Il est difficilement admissible qu'un même acte emporte, à la fois, rupture amiable et transaction. De la même façon, on ne saurait admettre qu'un accord de rupture négociée ait pour objet de mettre fin à un litige concernant la rupture du contrat de travail. La jurisprudence est bien établie et considère que tout litige sur la rupture du contrat de travail exclut toute rupture d'un commun accord (v., notamment, Cass. soc., 6 mai 1998, n° 96-40.610, M. Milesi c/ M. Serafinos N° Lexbase : A2870ACB).

Pourtant, des décisions montrent régulièrement que les situations concrètes ne sont pas toujours aussi simples. Ainsi, dans certaines hypothèses de rupture négociée, même s'il y a bien eu accord pour rompre, il apparaît, parfois, que l'une des parties a été à l'origine de la rupture. La jurisprudence sociale est loin d'être insensible à ces situations, mais elle s'enferme, parfois, dans des solutions pour le moins assez peu claires.

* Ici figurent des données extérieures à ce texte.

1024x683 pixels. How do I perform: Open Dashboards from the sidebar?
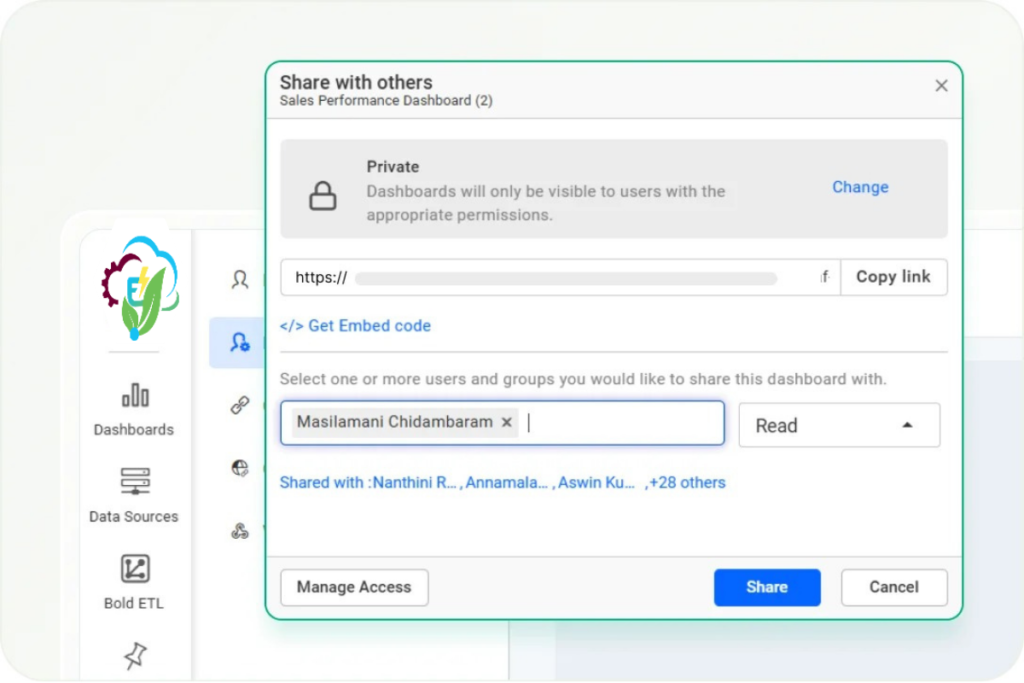pyautogui.click(x=134, y=409)
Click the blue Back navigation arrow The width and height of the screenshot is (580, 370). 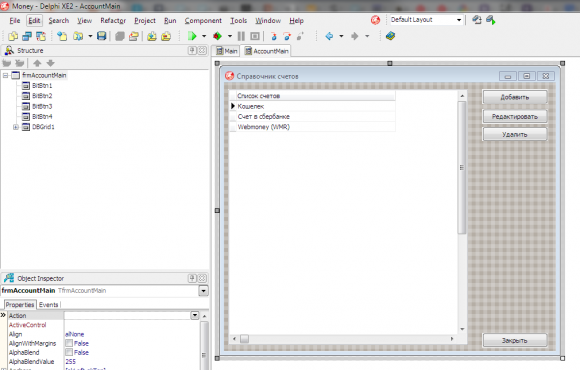(x=329, y=36)
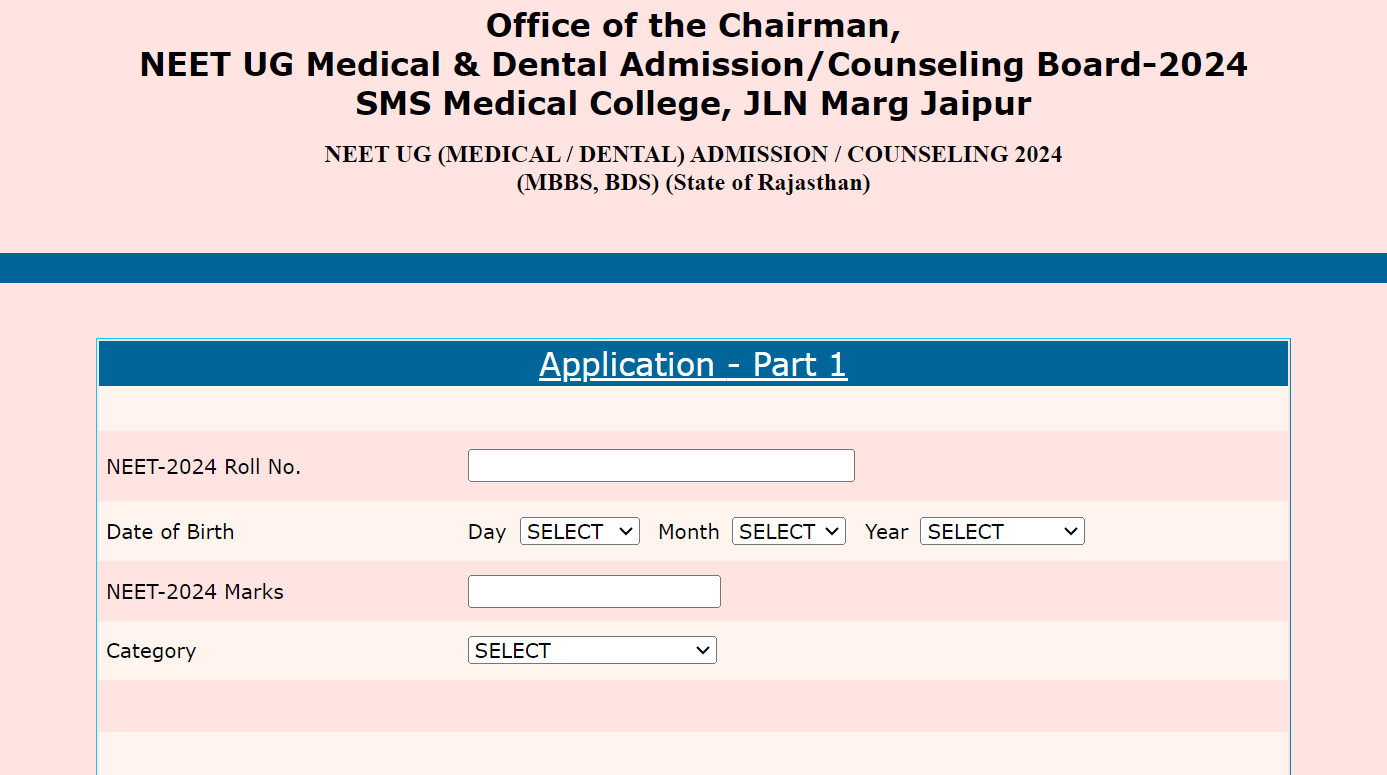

2. Les étranges contradictions de la décision

La décision rendue le 6 mars 2008 par la deuxième chambre civile de la Cour de cassation laisse une impression d'étranges contradictions. Si l'on a bien compris, rupture négociée et transaction ne devraient pas faire bon ménage ou pouvoir s'articuler car elles sont destinées à intervenir dans des situations très distinctes. Si la rupture est réellement négociée, nul besoin de transaction pour régler un litige qui n'existe manifestement pas. Si une transaction est utile, c'est que les parties ont connu un litige qui touche, par exemple, la décision de rupture du contrat de travail (spécialement le licenciement). La décision du 6 mars 2008 paraît, cependant, jouer sur les deux tableaux de la rupture négociée et de la transaction.

En effet, la deuxième chambre civile ne remet pas en cause la rupture négociée du contrat de travail conclue entre la salariée et son employeur. Mais, dans le même temps, la juridiction retient que les sommes versées à la salariée à l'occasion de cette rupture ont une nature indemnitaire et ne doivent donc pas être soumises à cotisations sociales. Or, habituellement, les indemnités versées à l'occasion d'un départ volontaire du salarié sont soumises à cotisations (v. notamment, Cass. soc., 6 janvier 1998, n° 94-21.159, Urssaf de Paris c/ Société Rhône-Poulenc Chimie N° Lexbase : A2133AAA). A l'inverse, les indemnités versées à l'occasion d'une transaction, qui fait suite à la rupture d'un contrat de travail, sont, dans certaines limites, habituellement exonérées de cotisations de sécurité sociale, au moins pour la partie qui correspond à la réparation du préjudice né de la cette rupture. En l'espèce, la Cour de cassation ne remet pas en cause la rupture négociée, mais soumet les sommes versées à cette occasion au régime social des indemnités transactionnelles destinées à compenser un préjudice.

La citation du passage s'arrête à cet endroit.